The input ->
Begin
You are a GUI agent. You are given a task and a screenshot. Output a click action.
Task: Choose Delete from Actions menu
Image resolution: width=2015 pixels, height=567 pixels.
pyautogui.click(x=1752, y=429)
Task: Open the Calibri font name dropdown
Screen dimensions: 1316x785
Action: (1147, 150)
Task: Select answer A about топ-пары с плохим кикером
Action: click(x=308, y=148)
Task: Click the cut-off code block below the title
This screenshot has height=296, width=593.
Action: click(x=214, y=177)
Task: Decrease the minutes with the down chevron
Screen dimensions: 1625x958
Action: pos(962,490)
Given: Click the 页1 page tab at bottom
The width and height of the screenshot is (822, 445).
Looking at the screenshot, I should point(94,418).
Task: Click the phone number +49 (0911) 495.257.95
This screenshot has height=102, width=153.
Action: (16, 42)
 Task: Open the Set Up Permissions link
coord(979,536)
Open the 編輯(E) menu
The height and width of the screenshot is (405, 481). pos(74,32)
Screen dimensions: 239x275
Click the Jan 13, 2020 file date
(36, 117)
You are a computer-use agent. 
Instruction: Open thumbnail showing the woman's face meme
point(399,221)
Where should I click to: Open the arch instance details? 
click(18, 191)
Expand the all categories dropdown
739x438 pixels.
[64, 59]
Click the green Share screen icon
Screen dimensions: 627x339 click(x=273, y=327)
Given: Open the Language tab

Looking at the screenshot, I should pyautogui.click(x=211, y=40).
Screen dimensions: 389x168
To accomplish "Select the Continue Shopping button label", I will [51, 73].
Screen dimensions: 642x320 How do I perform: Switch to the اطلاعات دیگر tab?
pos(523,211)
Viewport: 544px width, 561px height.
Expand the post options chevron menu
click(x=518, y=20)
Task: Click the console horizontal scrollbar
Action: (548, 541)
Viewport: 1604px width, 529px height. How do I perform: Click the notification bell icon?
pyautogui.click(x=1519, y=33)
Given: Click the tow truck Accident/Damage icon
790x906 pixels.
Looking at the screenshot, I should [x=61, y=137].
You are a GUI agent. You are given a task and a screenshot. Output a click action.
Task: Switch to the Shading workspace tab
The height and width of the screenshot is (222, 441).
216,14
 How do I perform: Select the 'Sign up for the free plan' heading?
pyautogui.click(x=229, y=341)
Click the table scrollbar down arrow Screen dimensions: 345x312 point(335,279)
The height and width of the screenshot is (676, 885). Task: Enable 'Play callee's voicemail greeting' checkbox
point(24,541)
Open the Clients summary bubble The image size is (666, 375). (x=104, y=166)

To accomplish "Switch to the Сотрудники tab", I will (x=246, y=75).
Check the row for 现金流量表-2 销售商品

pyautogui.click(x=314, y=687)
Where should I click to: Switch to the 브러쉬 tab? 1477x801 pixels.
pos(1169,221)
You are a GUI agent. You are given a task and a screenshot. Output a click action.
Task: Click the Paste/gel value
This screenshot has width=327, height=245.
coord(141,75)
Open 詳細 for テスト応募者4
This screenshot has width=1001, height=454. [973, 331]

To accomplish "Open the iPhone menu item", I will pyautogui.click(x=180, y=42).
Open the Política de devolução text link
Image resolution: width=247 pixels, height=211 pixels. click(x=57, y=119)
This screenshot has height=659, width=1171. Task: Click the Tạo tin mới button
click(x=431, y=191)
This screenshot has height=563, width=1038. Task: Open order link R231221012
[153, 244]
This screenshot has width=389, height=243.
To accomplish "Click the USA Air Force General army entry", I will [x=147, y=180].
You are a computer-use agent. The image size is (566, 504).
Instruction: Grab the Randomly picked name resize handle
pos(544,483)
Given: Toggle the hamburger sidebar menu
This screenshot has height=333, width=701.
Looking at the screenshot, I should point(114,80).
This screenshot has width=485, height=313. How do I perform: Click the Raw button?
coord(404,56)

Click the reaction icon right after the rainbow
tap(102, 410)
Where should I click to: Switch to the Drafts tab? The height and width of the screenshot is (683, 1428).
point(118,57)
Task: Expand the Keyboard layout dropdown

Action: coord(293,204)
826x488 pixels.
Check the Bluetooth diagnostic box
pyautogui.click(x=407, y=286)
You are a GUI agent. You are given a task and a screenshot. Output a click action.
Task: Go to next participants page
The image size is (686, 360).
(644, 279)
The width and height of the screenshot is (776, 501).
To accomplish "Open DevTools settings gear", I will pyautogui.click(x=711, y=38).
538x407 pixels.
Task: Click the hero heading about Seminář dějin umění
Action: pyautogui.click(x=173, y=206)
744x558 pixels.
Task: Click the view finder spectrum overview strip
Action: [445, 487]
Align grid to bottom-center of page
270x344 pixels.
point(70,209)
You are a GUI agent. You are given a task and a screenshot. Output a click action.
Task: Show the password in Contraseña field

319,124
End
Please collect each line of the rows above that contains the word "Expand".

Task answer ->
Expand the all categories dropdown
Expand the post options chevron menu
Task: Expand the Keyboard layout dropdown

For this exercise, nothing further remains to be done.